#### [Exercise]
Go to the line that contains "Viewport: 1088px width, 899px". Restate that line and each one after it exactly, through the end of the records, without pictures.

==============================

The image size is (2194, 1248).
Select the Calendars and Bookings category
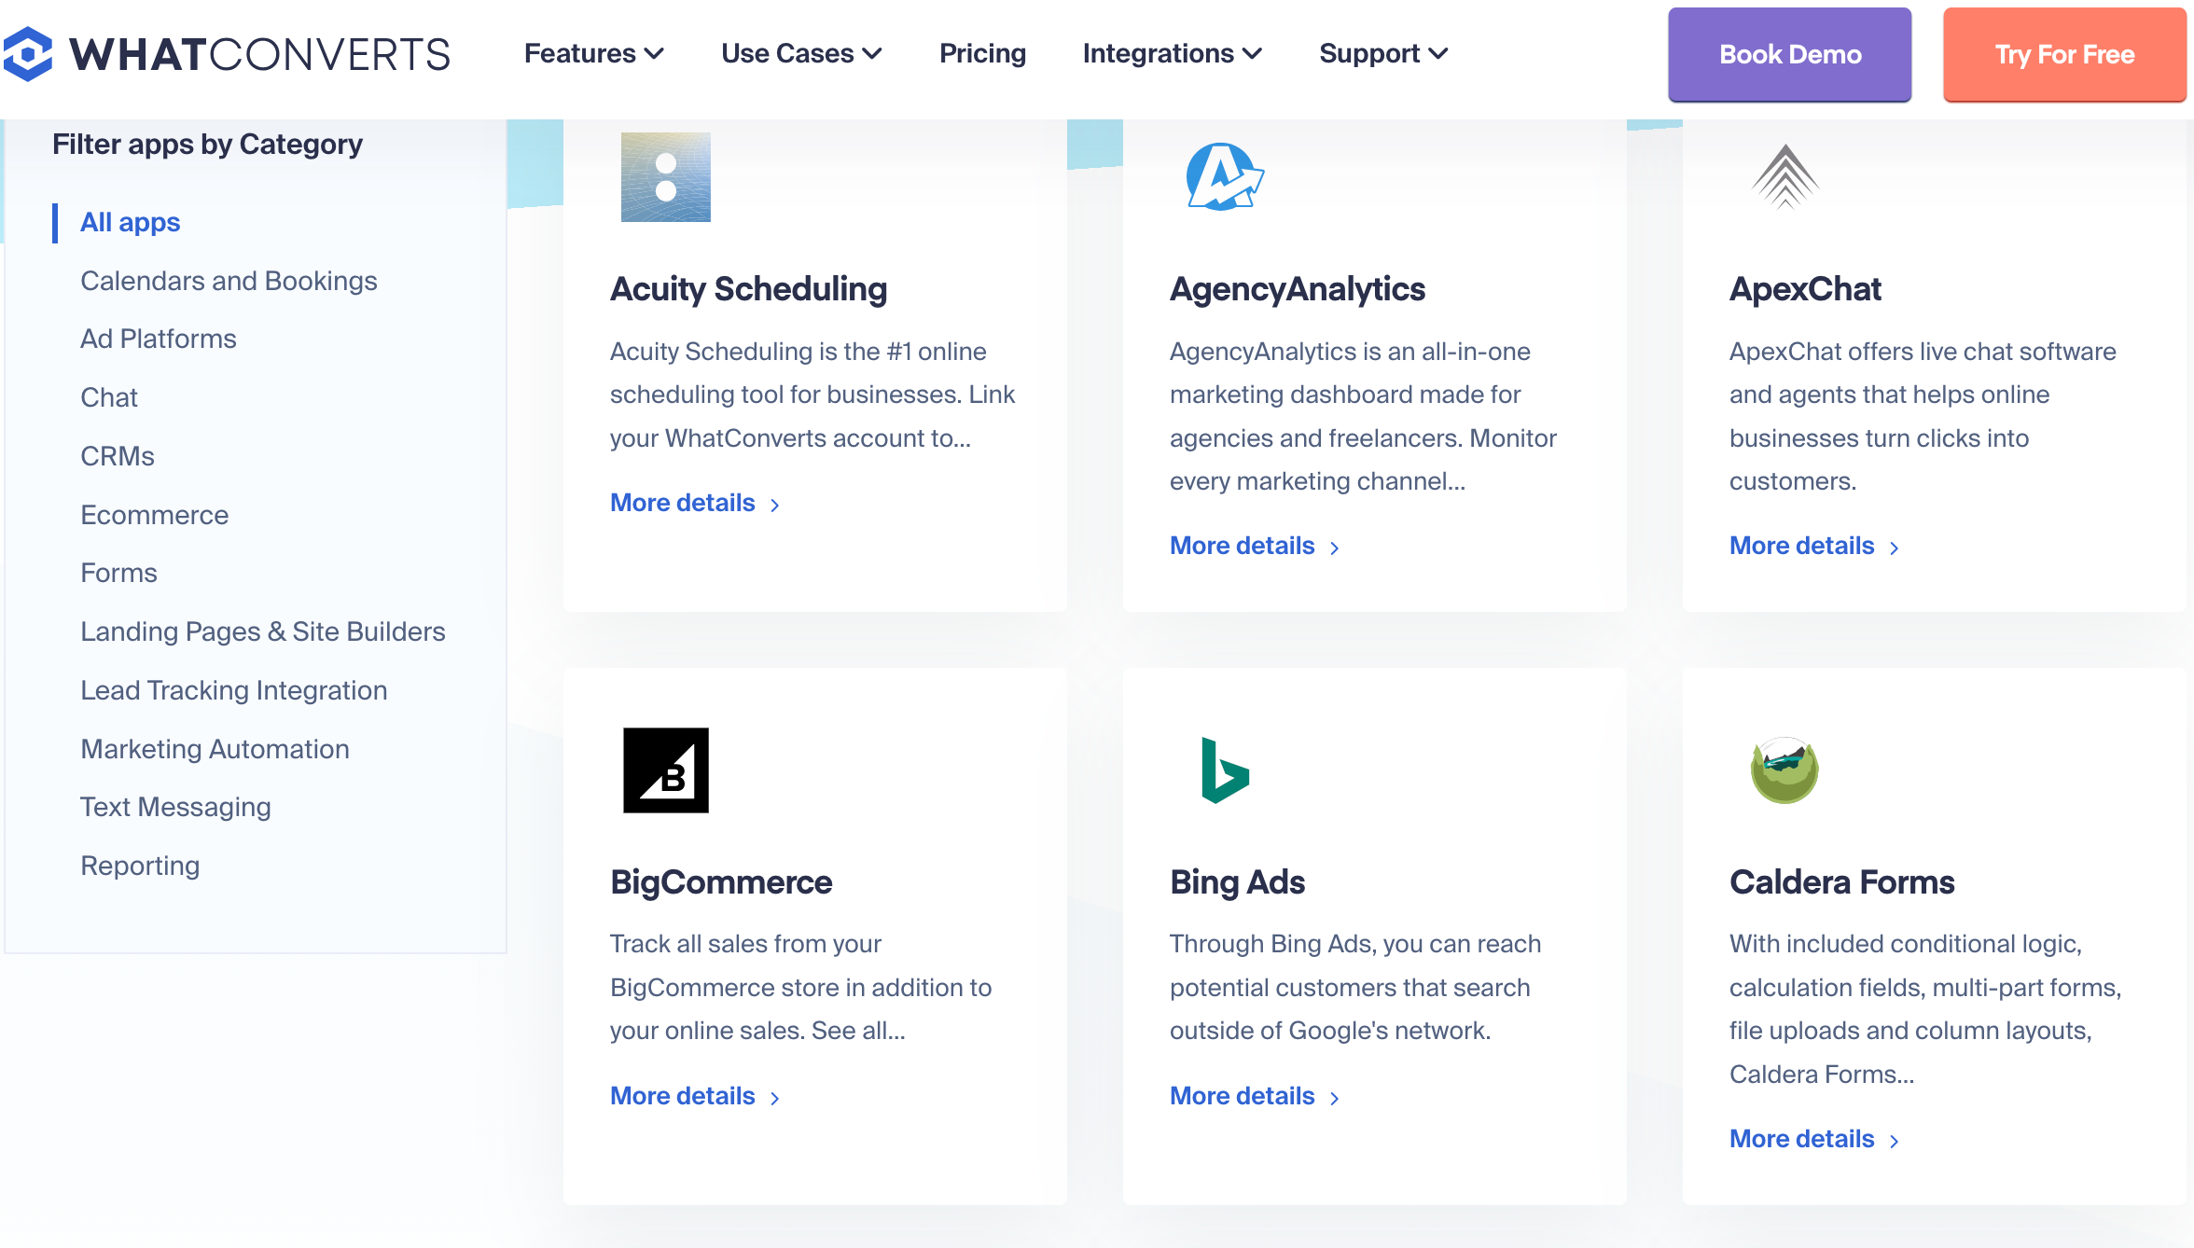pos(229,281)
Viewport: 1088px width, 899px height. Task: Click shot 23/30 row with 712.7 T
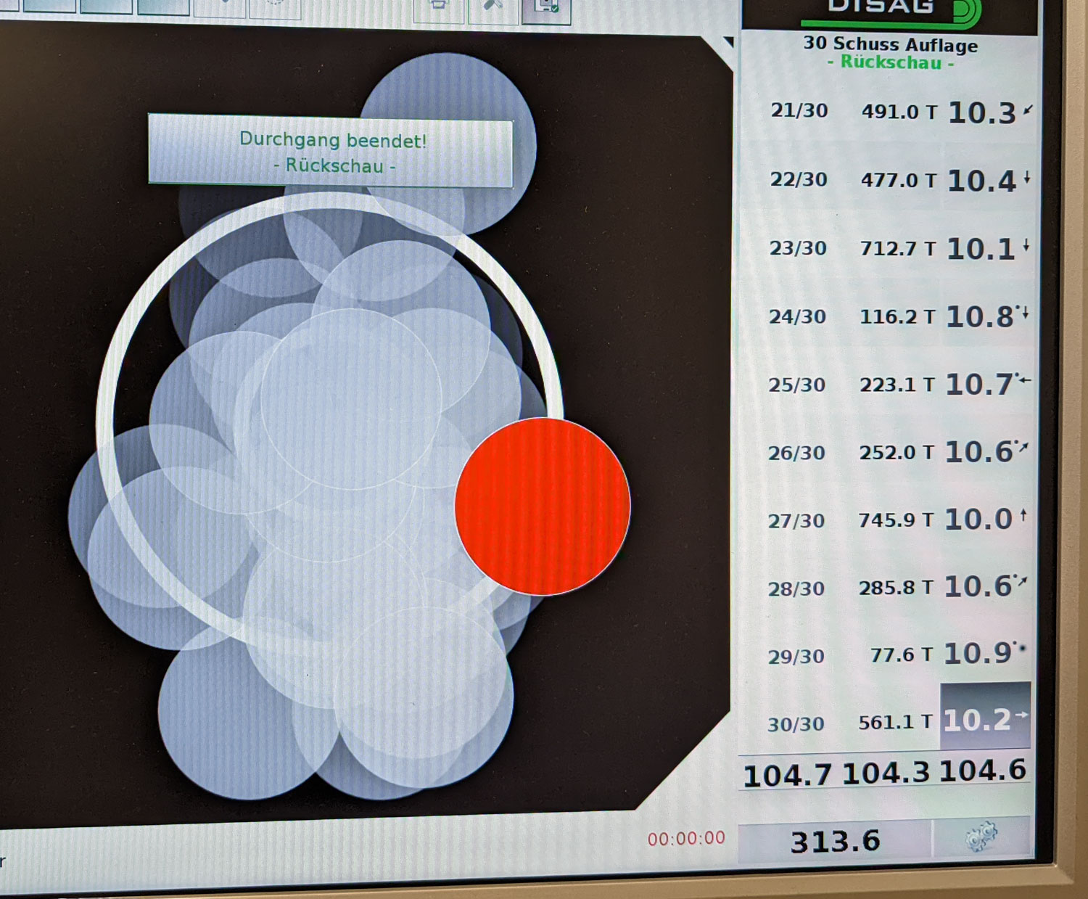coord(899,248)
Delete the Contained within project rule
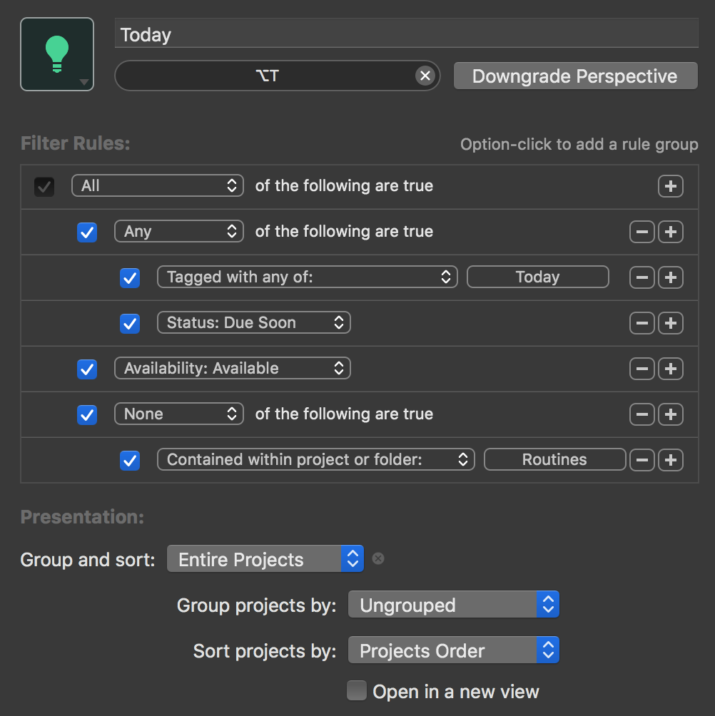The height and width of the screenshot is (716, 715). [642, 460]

==============================

#### [Task answer]
Viewport: 1088px width, 899px height. Task: Click shot 23/30 row with 712.7 T
coord(899,248)
Delete the Contained within project rule
The height and width of the screenshot is (716, 715). [642, 460]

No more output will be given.